I designed four new features to add to My Carelink Heart, balancing the complexity of new updates to hardware design with ease of user understanding.

🕓 Flexible Onboarding
📚 Central Dashboard for Education
👉 Quick Tips
📖 Saved









🕓 FLEXIBLE ONBOARDING
Having the Option for Delayed Onboarding
Initial device onboarding covers just the essentials: allowing settings so that MyCarelink Heart can interact with the device. Users have the option of skipping non-critical, information-heavy parts of onboarding to save for another time.

**Text blurred for confidentiality 





.



📚 CENTRAL DASHBOARD FOR EDUCATION
Building a Mental model for Education 
Introducing the Discover! Here, users know exactly where to go to answer questions they might have on their heart device, including the option to onboard again in case they need a refresher.




👉 QUICK TIPS
Presenting Device Essentials with Quick Tips
I designed Tips as conscise ways for users to learn the most essential information about their device. These are modals that users can tap through to refresh their memory on device basics.





    


📖 SAVED
Customizing the User Experience
User can also save articles and return to view them at any time, allowing more agency in building mental models.  



05. Process


ITERATING USER FLOWS
Creating More Agency for the User
I started by documenting the current user flow for MyCarelink Heart. This helped me identify potential pain points and understand anchors in the design. Then, I redesigned the user flow based on identified pain points.

Click me to zoom in!

ORIGINAL FLOW-
I focused on the Patient flow, in purple.


REDESIGNED FLOW-
I redesigned the Patient flow, adding more deciscion points in order to create more flexibility


ZOOMING IN
Dashboard Information Architecture
One of the key design decisions I made was restructuring the dashboard. I first looked at current UI dashboards for apps that connect a user to a device.

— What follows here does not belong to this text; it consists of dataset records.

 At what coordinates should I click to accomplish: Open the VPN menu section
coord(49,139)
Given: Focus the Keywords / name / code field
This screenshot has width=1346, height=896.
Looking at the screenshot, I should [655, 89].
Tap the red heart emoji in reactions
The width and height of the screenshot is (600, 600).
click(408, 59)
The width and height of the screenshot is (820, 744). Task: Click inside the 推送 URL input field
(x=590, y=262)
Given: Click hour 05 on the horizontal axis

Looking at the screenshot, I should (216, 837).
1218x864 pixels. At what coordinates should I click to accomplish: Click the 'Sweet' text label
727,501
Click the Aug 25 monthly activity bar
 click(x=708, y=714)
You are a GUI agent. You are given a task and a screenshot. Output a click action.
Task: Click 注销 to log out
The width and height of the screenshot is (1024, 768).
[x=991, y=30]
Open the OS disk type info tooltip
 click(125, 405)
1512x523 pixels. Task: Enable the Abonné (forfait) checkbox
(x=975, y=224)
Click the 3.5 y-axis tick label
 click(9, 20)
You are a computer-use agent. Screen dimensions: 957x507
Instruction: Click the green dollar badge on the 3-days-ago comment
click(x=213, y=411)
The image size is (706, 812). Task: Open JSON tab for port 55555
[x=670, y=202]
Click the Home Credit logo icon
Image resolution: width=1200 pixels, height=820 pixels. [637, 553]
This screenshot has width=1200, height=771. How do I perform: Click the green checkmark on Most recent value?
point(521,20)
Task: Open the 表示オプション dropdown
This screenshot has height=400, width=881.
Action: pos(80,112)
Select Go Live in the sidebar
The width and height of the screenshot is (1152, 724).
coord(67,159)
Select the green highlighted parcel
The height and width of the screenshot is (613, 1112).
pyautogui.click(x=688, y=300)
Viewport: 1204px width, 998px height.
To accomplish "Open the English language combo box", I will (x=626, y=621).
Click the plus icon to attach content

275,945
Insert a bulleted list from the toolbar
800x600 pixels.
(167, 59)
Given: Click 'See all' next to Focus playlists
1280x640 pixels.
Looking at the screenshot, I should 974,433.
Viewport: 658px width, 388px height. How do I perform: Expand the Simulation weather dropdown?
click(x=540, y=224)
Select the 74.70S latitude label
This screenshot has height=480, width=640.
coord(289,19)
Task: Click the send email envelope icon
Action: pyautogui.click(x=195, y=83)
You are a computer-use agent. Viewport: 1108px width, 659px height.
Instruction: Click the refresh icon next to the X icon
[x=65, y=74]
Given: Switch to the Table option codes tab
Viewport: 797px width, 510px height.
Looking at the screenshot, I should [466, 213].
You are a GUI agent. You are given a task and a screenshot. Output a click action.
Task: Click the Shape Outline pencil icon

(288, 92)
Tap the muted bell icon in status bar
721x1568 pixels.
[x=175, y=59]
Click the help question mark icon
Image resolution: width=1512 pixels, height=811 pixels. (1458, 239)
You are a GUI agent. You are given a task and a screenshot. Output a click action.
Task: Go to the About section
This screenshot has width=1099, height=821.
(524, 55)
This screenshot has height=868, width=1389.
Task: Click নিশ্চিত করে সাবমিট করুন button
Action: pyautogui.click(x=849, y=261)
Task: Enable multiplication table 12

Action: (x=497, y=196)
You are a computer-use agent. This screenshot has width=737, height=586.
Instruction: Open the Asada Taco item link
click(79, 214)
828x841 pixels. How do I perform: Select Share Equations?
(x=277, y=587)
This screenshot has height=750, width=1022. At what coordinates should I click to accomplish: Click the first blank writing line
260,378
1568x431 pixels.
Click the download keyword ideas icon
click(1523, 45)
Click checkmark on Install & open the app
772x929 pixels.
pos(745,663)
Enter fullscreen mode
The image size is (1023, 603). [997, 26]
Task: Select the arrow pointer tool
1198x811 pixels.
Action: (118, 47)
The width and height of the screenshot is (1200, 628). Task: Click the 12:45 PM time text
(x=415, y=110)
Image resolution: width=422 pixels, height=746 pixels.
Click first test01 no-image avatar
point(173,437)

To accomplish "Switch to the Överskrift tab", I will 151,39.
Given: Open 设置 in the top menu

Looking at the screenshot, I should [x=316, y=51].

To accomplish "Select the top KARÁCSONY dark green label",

Then, I began to create midfi mockups with content specific to MyCarelink Heart.


CONSTRAINTS
Uh-oh!
After viewing the first iteration of prototypes, Development and Systems voiced concerns about implementing the design.



ITERATING VISUAL DESIGN
Building Around Existing Models
Based on constraints, it was back to the drawing board for me. My process looked something like this:




06. Reflection


Human Factors and Research

Coming from a science background, I intionally applied for roles where I could do research. I wrote test scripts, conducted interviews, usability testing & surveys, created task analysis, and presented insights. Being a researcher made me a better designer. It helped me analyze data, work with reseachers, and understand the importance of research-informed design decisions. 

Design System Management
Medtronic had just created new branding guidelines and was transitioning from Sketch to Figma. I helped organize our design system on Figma, rebuilt components with autolayout, variants, tokens, and variables, and contributed to the design system with new features from my own project. I loved the challenge of organizing components to balance efficiency and sustainability.

Engagement isn’t always the goal.
I learned that increased engagement doesn’t always mean a better experience. During A/B testing users opted for designs didn’t require them to constantly check MyCarelink Heart. They don’t like to be reminded of their illness. Instead, prioritizing specific actions became essential to measuring success. I was only able to learn this from research!

Product Design in Healthtech
Healthtech is so complex! On my first day, I felt like a med student learning about all the chambers of the heart and the different ways that implantable heart devices could work. Although I had worked with engineers and product in the past, at Medtronic I also learned how to collaborate with the FDA, systems engineering, manufacturing, and clinicians. I loved working with all of these different peices and the interesting problem spaces they put me in.